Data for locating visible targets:
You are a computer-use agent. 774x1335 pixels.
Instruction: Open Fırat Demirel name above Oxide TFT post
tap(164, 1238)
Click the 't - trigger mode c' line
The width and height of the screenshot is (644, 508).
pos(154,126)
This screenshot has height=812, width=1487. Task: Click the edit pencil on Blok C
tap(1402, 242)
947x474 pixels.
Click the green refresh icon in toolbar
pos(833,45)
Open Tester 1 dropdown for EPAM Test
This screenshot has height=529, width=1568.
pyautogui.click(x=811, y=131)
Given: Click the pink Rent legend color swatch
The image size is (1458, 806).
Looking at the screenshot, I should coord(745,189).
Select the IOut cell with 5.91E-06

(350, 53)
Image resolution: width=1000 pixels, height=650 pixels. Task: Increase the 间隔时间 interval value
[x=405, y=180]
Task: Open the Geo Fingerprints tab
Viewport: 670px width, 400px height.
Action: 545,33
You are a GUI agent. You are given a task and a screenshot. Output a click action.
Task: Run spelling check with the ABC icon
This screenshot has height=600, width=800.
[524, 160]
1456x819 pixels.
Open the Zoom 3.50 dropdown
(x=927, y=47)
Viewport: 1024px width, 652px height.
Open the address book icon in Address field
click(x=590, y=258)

Task to complete
Express the lines from the one containing "This screenshot has height=812, width=1487." through the end of the material, inclusive, as a JSON list of strings with one string per line, leaving out any blank lines.

Response to this exercise
[
  "This screenshot has height=812, width=1487. Task: Click the edit pencil on Blok C",
  "tap(1402, 242)",
  "947x474 pixels.",
  "Click the green refresh icon in toolbar",
  "pos(833,45)",
  "Open Tester 1 dropdown for EPAM Test",
  "This screenshot has height=529, width=1568.",
  "pyautogui.click(x=811, y=131)",
  "Given: Click the pink Rent legend color swatch",
  "The image size is (1458, 806).",
  "Looking at the screenshot, I should coord(745,189).",
  "Select the IOut cell with 5.91E-06",
  "(350, 53)",
  "Image resolution: width=1000 pixels, height=650 pixels. Task: Increase the 间隔时间 interval value",
  "[x=405, y=180]",
  "Task: Open the Geo Fingerprints tab",
  "Viewport: 670px width, 400px height.",
  "Action: 545,33",
  "You are a GUI agent. You are given a task and a screenshot. Output a click action.",
  "Task: Run spelling check with the ABC icon",
  "This screenshot has height=600, width=800.",
  "[524, 160]",
  "1456x819 pixels.",
  "Open the Zoom 3.50 dropdown",
  "(x=927, y=47)",
  "Viewport: 1024px width, 652px height.",
  "Open the address book icon in Address field",
  "click(x=590, y=258)"
]